Last Thursday, Stanford’s Board of Trustees announced a 4% increase in undergraduate tuition and a 4.25% increase for undergraduate room and board for the 2022-23 school year. The tuition-rate hike represents a resumption of price increases following a one-year tuition freeze for the 2021-22 school year due to the COVID-19 pandemic.
To contextualize Stanford’s increases in tuition, room and board, The Daily compared changes in Stanford’s costs of attendance throughout the past decade to those of peer institutions.
Over the past 10 years, on average, tuition has increased by 3.35% each year, and room and board has increased by 3.84% each year. Next year’s hikes are in line with recent years’ increasingly higher tuition and room and board rates.
Stanford’s rate increases in 2020 were the highest in recent history, even against the backdrop of a global pandemic. In the 2021-22 academic school year, however, Stanford avoided its typical increases, instead electing to freeze tuition and lower the increase in its room and board to pre-2019 levels. By lowering rate hikes, Stanford officials said they hoped to avoid exacerbating the financial burdens that students have faced as a result of the pandemic.
Stanford isn’t the only university with steadily rising rates of tuition and room and board. The figure below shows the undergraduate tuition rates for the past decade for eight universities — Caltech, Columbia, Harvard, MIT, Princeton, Stanford, the University of Chicago and Yale.
At all eight universities, tuition has steadily increased over the past 10 years, with the exception of the 2021-2022 school year for Stanford and the 2020-21 school year for Columbia, MIT and Chicago. The basis for holding tuition flat amid the pandemic were similar across universities, with MIT mentioning “families’ greater needs in a difficult economy.”
The general pattern of these universities’ increasing tuition rates reflects a national trend of colleges raising tuition amid declining student enrollment: after adjusting for inflation, tuition this academic year across U.S. universities is more than two-and-a-half times what it was 30 years ago, according to the College Board’s 2021 Trends in College Pricing and Student Aid report.
When it comes to room and board, the trends are similar.
For the 2020-2021 school year, only one school, Chicago, maintained 2019-2020 room and board rates. Meanwhile, MIT was the only school that reduced them.
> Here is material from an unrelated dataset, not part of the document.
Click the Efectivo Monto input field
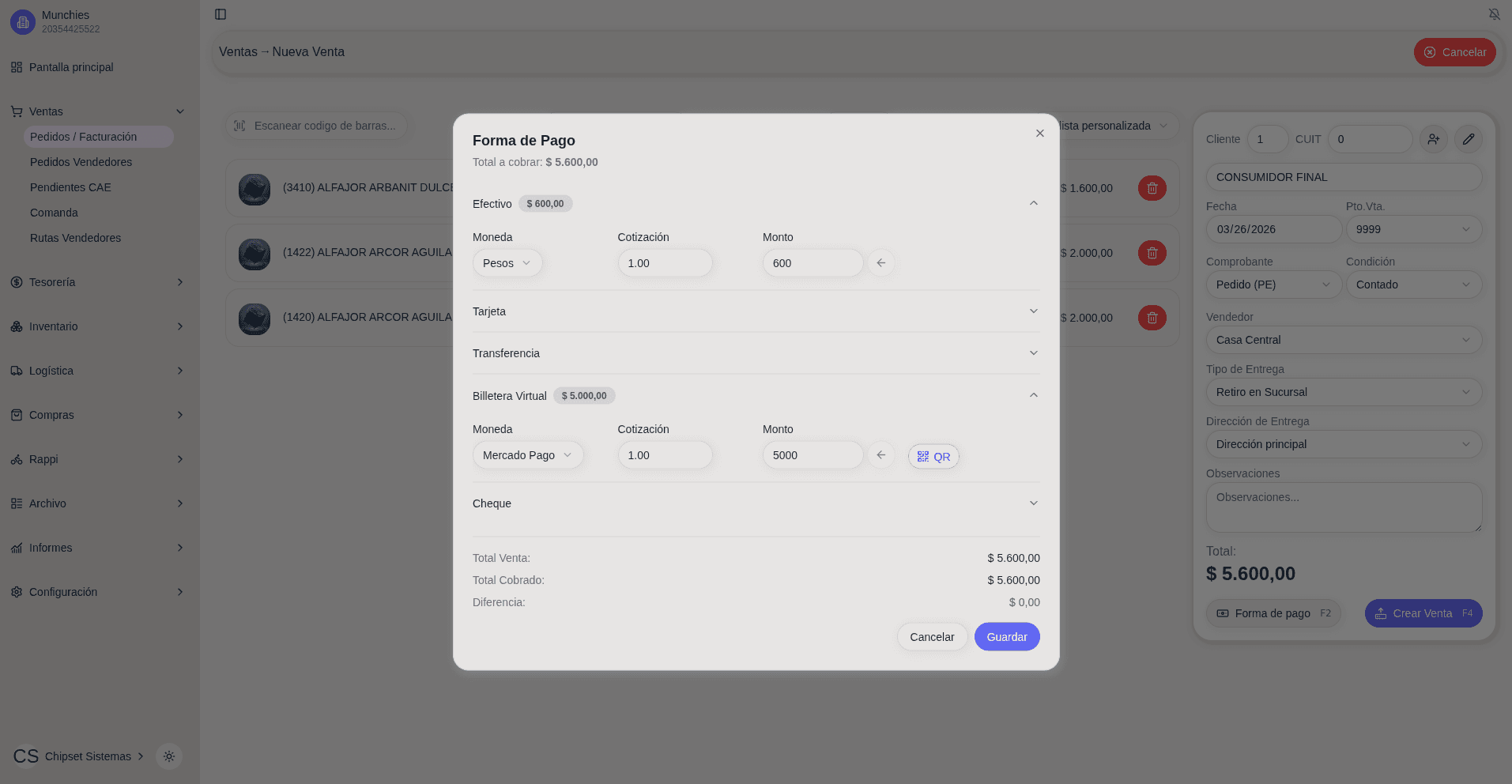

Together, tuition, room and board and other fees — such as estimated books and supplies costs and personal expenses — comprise the total cost of attendance. The figure below illustrates the total cost of attendance over the past 10 years for Stanford and its peer institutions.
Save for the current academic year, tuition, room and board and the total cost of attendance at Stanford have increased over the past decade. A similar trend is apparent with peer institutions.
While rising tuition and room and board rates do not show signs of stopping soon, the University has continued to emphasize its commitment to strengthening financial-aid resources. When asked about how rising tuition rates would impact affordability at Stanford, Board of Trustees Chair Jerry Yang ’90 M.S. ’90 pointed to the Board’s 2020 decision to raise the income threshold for free tuition and room and board to include families who make an annual income below $150,000.